Notes from the Deep End: the article on the 1985 World Professional Inland Surfing Championship penned by Matt Warshaw and Matt George

The Allentown Wave Pool

The 12-foot deep, inverted heart-shaped wave pool was around 150-foot long and 150-foot wide in the longest, closing section.

Four steel hydraulic paddle/flaps generated three-foot left and right-hand waves by moving over 100 tons of water every three and a half seconds.

When pro surfers like Tom Carroll, Mark Occhilupo, Glen Winton, Tom Curren, Gary Elkerton, Bud Llamas, Shaun Tomson, Jim Hogan, Rabbit Bartholomew, Jeff Novak, and the other 60 competitors arrived at the inland surf spot in Allentown, reality took over.

Maneuvering was difficult; surfboards did not have enough buoyancy for fresh water, and the size and shape of waves did not even meet the minimum fun level requirements.

Surfers had 20 minutes to get the most out of the continuous swell coming out of the wave machine.

Athletes were frustrated – it could very well be the worst of the 19 events on tour that year.

“The machine had problems, and it broke down a few times. And then we could hear the alarm go off when it overheated every half hour because it was operating at supermax. It was just chaos,” added Matt George.

Once again, Jim Karabasz strongly disagrees.

“The pool produced exactly what the manufacturer and the park expected: two-to-three-foot faces,” the surfer organizer told SurferToday.

“Otherwise, they wouldn’t have gotten paid as there was a performance clause in the construction contract.”

Also, the organizer states that the equipment did not break down.

“The event and practice sessions started and finished on time. There were downtimes due to the water temperature that was used to keep the equipment cool and operational.”

“A workaround was found, and the event went off and finished on time. There was no diminished capacity for wave size as stated in surf media.”

“Speaking of finishing the pool, the wave pool was ‘operational’ as early as mid-April 1985.”

“The wave generation company spent weeks fine-tuning the waves. I surfed it every day.”

“I also worked with Ian Cairns to set up a test day, and he invited surfers Shaun Tompson, Tom Curren, and Freida Zamba to come.”

“The trio rode waves, and we discussed designs needed to work in this environment – freshwater, not powerful waves. Freida, coming from Florida, absolutely ripped these waves.”
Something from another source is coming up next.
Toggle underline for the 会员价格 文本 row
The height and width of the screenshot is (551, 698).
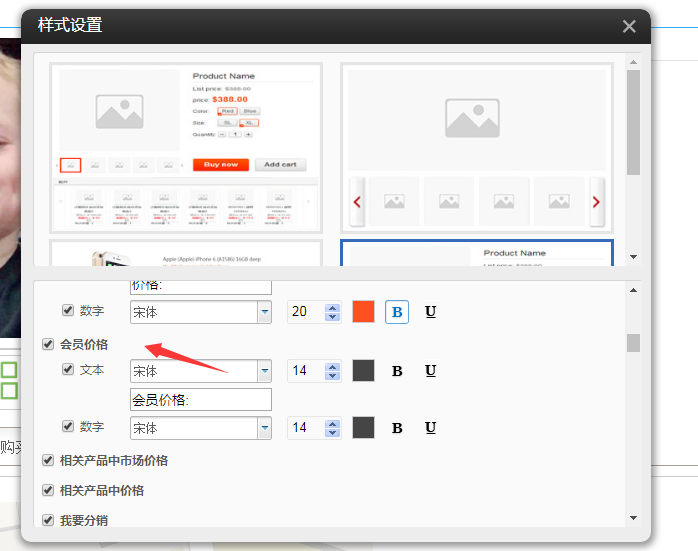click(430, 371)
“So there was knowledge about these waves before the contest, and almost all competitors came with boards that just didn’t work.”

“The competitors chose to ignore these facts – not my fault, not the park or the ASP’s fault. You know whose fault it was.”
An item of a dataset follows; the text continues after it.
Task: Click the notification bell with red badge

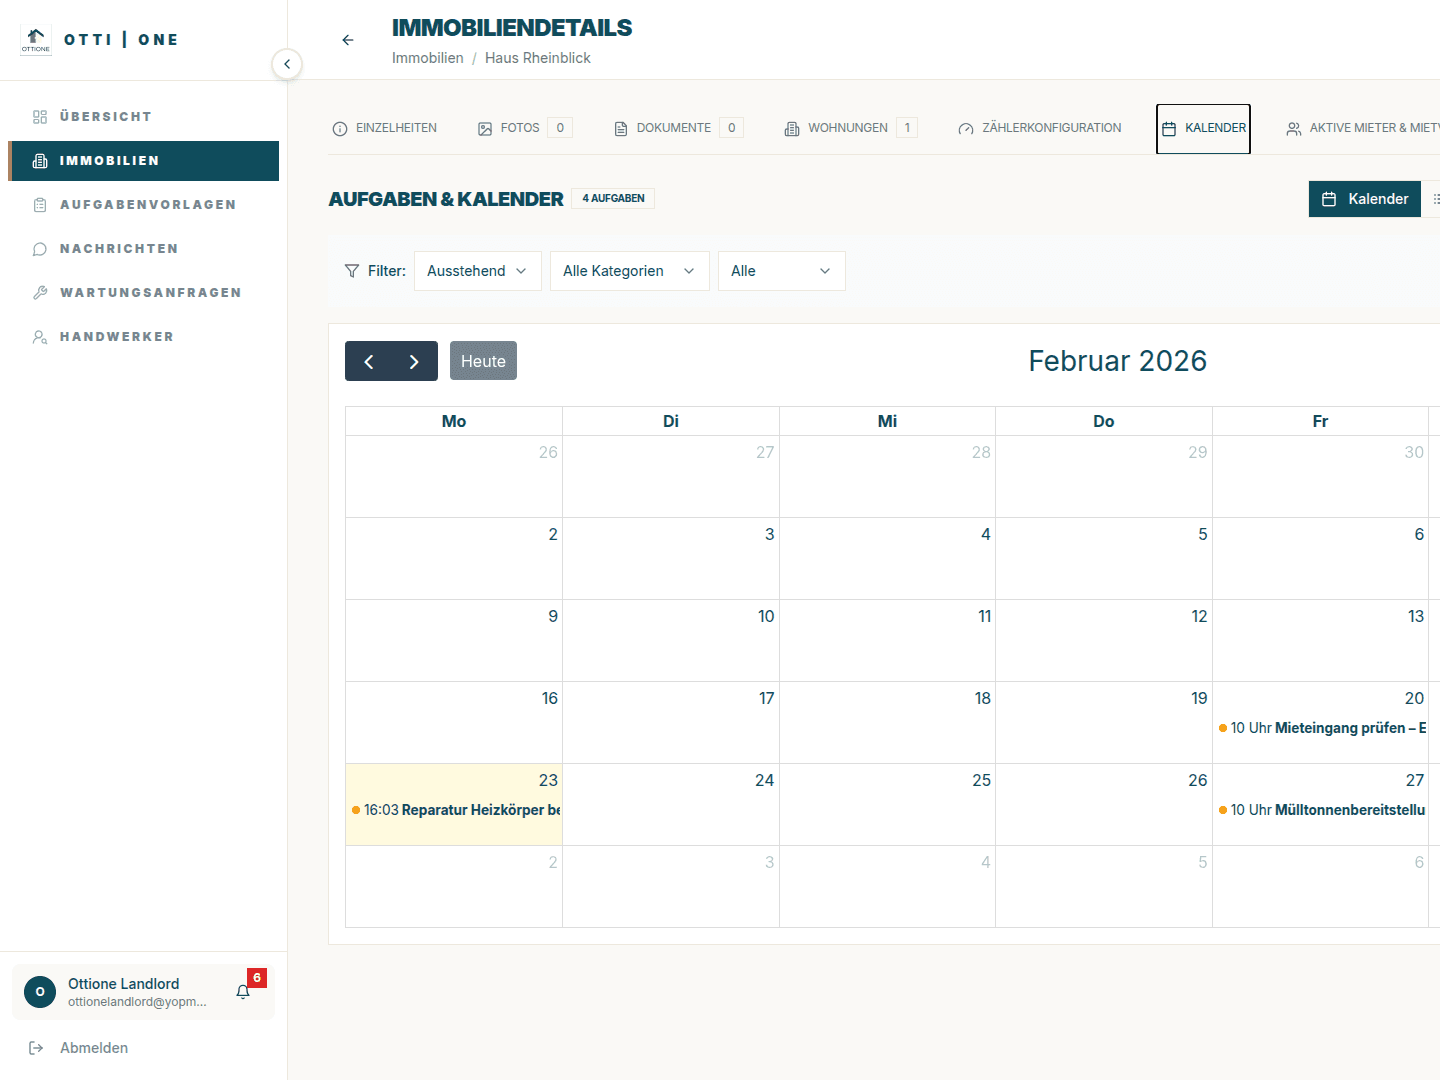Action: [243, 991]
Dorney Park and Wildwater Kingdom: the world's first pro tour wave pool contest ran in Allentown, Pennsylvania | Photo: Dorney Park Archive

A 33-Year Hiatus

The inaugural, five-day 1985 World Professional Inland Surfing Championship final pitted Tom Carroll against Derek Ho.
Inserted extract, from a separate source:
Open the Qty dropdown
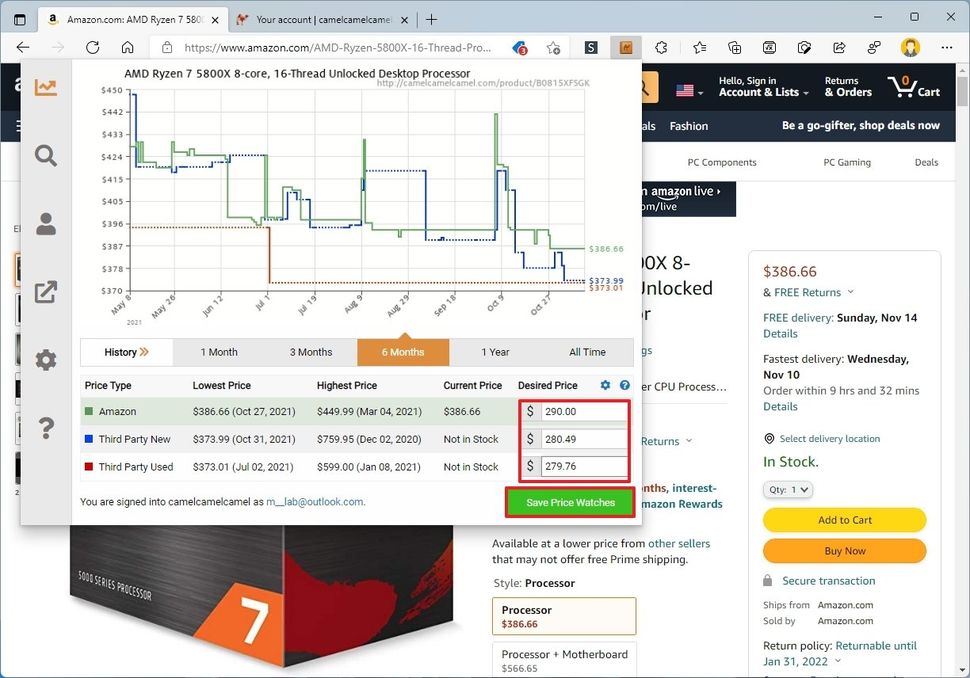 787,489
The Australian beat the Hawaiian in front of 5,000 ticket-paying spectators and took home $4,500.

American brewing company Anheuser Busch was invited to sponsor the 1986 event with the promise of “an even greater media response.”

However, a second edition never materialized.

The lack of profit and support from surf media and the quality of the artificial waves at the time are cited as reasons for not running another inland surf contest at Dorney Park & Wildwater Kingdom.

Organizers were, according to Jim Karabasz, “pretty unpleasantly surprised by the unprofessional and childish coverage they got from the surf press.”

“It was one of the major reasons there wasn’t a second event.”

The truth is that 33 years later, the World Surf League (WSL), the successor of the ASP, ran a Championship Tour (CT) event at the Surf Ranch in Lemoore, California, the wave pool designed by Kelly Slater.

Wave pools are back in pro surfing. But will they be able to keep us entertained for the next three decades?